▼

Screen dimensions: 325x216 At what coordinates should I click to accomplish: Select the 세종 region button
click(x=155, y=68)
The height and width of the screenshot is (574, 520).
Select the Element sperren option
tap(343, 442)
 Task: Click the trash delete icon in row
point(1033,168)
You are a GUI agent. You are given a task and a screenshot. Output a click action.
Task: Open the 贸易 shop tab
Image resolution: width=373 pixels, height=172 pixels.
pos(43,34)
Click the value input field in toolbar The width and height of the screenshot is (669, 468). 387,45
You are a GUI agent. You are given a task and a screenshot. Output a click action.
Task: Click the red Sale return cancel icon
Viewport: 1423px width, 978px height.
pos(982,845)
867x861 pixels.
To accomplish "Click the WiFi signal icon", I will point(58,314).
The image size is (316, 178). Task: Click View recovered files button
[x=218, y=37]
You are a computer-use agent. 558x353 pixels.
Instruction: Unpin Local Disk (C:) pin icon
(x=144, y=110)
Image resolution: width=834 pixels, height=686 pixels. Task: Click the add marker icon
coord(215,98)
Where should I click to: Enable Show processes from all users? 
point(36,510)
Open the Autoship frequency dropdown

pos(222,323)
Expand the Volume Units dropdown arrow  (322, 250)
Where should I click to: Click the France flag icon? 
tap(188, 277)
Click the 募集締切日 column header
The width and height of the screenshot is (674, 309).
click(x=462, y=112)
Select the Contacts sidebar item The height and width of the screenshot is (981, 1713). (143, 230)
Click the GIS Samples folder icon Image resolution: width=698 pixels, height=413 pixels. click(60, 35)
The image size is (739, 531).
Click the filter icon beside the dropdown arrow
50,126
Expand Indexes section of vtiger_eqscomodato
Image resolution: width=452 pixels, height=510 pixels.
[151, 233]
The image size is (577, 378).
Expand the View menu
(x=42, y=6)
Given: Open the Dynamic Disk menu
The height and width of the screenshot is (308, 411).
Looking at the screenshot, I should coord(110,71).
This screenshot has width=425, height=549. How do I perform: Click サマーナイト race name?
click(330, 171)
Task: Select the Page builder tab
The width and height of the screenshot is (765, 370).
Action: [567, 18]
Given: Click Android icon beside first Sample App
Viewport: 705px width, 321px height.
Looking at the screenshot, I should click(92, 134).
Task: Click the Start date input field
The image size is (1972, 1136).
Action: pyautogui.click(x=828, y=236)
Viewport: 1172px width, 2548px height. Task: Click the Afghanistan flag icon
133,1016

▲

:: TASK GOAL ::
Print exactly the lines from the one with "Given: Click Android" through the last line of the material, including both, and no others.

:: ANSWER SPACE ::
Given: Click Android icon beside first Sample App
Viewport: 705px width, 321px height.
Looking at the screenshot, I should click(92, 134).
Task: Click the Start date input field
The image size is (1972, 1136).
Action: pyautogui.click(x=828, y=236)
Viewport: 1172px width, 2548px height. Task: Click the Afghanistan flag icon
133,1016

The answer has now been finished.